Nearly every time a particular trick on a particular spot is mentioned on a particular website, the responses are the same:
“My boy from Wisconsin already did that.”
“Didn’t some guy on Habitat Australia do that in a Slam four years ago?”
“That Canadian with the guages and the DCs did it switch.”
“Greg Lutzka frontside flipped into that.”
We live in a time when some guy lipsliding up Black Hubba is forgotten during a cursory nerd-out conversation regarding all the tricks that have been done there.
The year was 2006 and we were not yet twelve months into our now decade-long existence as an accredited skateboard fashion house. YouTube was a year-and-a-half old. Myspace was more popular than Facebook. Bronze was still Flipmode, and their star players were Billy Lynch and Derrick Z. That summer, they released what was then the pinnacle of little kid New York City skate videos, Flipmode 3. One of its standouts was a switch flip backside tailslide over the Flushing grate by James Reres.
Some Long Islanders can keep a buzz with a push, an ollie, a 5-0 grind. Most cannot.
If at least 20% of the numbers in your phone don’t begin with a 516, it is likely you may not know who James Reres is. Around the time of said Flipmode 3 trick, he rattled off a barrage of tricks over Flushing, with a ferocity not seen in city limits since Zered on the old Grace ledge. Individuals qualified to give proverbial Golden “Globes” crowned him “King of the Grate,” a title that still stands today. It didn’t matter if someone did one of those tricks down the line — they’d have to do all of them and probably some new ones to make a further impact on the spot.

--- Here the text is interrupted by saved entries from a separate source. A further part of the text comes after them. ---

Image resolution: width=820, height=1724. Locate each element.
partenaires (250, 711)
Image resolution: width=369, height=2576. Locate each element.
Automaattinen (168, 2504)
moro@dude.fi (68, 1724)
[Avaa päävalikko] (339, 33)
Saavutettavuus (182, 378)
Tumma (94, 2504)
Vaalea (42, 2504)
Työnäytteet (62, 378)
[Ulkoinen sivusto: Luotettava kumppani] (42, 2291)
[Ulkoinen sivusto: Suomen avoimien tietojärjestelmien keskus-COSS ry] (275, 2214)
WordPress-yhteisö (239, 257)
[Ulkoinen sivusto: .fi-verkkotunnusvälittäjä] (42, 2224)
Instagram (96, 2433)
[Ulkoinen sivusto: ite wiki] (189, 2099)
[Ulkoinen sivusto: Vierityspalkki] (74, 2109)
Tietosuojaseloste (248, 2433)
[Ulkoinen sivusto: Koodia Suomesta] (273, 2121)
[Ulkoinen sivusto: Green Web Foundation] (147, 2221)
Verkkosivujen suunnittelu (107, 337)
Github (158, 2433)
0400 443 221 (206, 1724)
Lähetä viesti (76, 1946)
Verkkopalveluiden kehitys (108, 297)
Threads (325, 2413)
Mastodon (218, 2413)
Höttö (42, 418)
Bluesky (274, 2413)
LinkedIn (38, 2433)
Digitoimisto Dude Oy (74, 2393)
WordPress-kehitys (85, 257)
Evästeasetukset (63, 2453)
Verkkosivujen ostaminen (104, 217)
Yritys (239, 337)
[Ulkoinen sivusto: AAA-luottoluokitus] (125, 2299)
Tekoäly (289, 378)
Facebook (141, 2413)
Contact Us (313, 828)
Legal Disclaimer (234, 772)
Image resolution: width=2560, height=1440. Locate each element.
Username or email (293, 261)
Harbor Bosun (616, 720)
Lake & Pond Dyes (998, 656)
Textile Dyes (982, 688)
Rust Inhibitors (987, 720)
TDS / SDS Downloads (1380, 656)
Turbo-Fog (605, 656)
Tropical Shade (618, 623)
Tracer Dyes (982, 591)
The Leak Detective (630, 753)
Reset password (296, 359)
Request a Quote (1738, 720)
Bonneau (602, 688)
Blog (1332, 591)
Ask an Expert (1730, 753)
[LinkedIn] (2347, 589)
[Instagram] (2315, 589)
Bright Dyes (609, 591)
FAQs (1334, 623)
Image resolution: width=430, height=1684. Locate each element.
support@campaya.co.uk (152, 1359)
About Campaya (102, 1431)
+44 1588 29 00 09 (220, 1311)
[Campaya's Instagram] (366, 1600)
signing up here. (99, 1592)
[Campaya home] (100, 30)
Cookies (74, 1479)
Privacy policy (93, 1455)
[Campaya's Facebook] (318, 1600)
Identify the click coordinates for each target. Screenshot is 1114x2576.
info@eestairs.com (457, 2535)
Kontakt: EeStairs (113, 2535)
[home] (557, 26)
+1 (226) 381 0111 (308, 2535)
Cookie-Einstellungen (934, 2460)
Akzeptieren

It was right then and there that we knew ABDs would soon be useless. A guy unknown to most not living within a sixty-mile radius of Long Island had singlehandedly set the bar higher than anyone would be able to reach it for almost a decade to come. Our ABD statistician — a fresh-faced Princeton economics graduate tasked with populating spreadsheets with every trick done at the city’s spots — was out of a job.
Some kid on Supra flow is warming up at Santa Monica Courthouse with a switch flip back tail as you read this. Any nerd with Chickenbone wax and some patience could probably do The King’s tricks now. Except unless he has a time machine back to when miraculous skateboard achievements had a lifespan of more than 24 hours, worrying about whether someone did a better trick in 2015 is like hoping the sun won’t set. Thank you to James Reres for so unfairly tipping the scales at New York’s longest-standing marquee skate spot in his favor. Our office hasn’t cared about ABDs since.